Benefits and Investment Committee
Burger King Corporation
We have audited the accompanying statements of net assets available for benefits of the Burger King Savings Plan (the “Plan”) as of December 31, 2008 and 2007, and the related statement of changes in net assets available for benefits for the year ended December 31, 2008. These financial statements are the responsibility of the Plan’s management. Our responsibility is to express an opinion on these financial statements based on our audits.
We conducted our audits in accordance with standards of the Public Company Accounting Oversight Board (United States). Those standards require that we plan and perform the audit to obtain reasonable assurance about whether the financial statements are free of material misstatement.

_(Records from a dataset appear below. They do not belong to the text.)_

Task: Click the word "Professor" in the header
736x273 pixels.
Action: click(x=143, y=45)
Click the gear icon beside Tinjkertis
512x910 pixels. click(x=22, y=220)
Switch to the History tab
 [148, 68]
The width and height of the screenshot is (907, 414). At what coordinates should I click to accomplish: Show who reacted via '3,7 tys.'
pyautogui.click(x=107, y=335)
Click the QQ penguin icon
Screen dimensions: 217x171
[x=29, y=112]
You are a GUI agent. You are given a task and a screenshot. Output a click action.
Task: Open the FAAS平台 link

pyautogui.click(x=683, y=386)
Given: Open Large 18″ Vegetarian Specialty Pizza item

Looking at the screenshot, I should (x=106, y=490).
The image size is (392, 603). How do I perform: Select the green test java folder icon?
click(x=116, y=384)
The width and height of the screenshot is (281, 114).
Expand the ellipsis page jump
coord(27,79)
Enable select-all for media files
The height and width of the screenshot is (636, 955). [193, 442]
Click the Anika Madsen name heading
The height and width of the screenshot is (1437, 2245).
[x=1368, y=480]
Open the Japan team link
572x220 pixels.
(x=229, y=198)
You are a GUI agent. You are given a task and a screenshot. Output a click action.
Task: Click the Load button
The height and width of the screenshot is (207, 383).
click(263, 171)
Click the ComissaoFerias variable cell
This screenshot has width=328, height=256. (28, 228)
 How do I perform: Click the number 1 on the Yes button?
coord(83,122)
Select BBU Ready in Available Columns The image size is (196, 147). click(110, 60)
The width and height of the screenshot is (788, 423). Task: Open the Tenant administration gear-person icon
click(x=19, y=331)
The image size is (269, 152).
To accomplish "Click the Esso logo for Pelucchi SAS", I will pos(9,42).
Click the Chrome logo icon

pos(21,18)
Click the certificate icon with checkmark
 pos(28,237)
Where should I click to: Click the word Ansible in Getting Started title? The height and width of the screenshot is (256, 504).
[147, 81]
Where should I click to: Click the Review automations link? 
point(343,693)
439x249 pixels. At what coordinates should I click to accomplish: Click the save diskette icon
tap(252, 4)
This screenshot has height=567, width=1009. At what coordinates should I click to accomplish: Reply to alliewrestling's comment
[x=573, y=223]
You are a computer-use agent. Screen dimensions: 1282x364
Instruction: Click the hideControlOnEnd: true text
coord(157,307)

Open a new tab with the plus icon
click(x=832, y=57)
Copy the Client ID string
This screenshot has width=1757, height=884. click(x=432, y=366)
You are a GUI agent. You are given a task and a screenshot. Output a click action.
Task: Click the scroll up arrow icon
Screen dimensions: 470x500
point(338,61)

An audit includes consideration of internal control over financial reporting as a basis for designing audit procedures that are appropriate in the circumstances, but not for the purpose of expressing an opinion on the effectiveness of the Plan’s internal control over financial reporting. Accordingly, we express no such opinion. An audit also includes examining, on a test basis, evidence supporting the amounts and disclosures in the financial statements, assessing the accounting principles used and significant estimates made by management, as well as evaluating the overall financial statement presentation. We believe that our audits provide a reasonable basis for our opinion.
In our opinion, the financial statements referred to above present fairly, in all material respects, the net assets available for benefits of the Plan as of December 31, 2008 and 2007, and the changes in its net assets available for benefits for the year ended December 31, 2008 in conformity with accounting principles generally accepted in the United States of America.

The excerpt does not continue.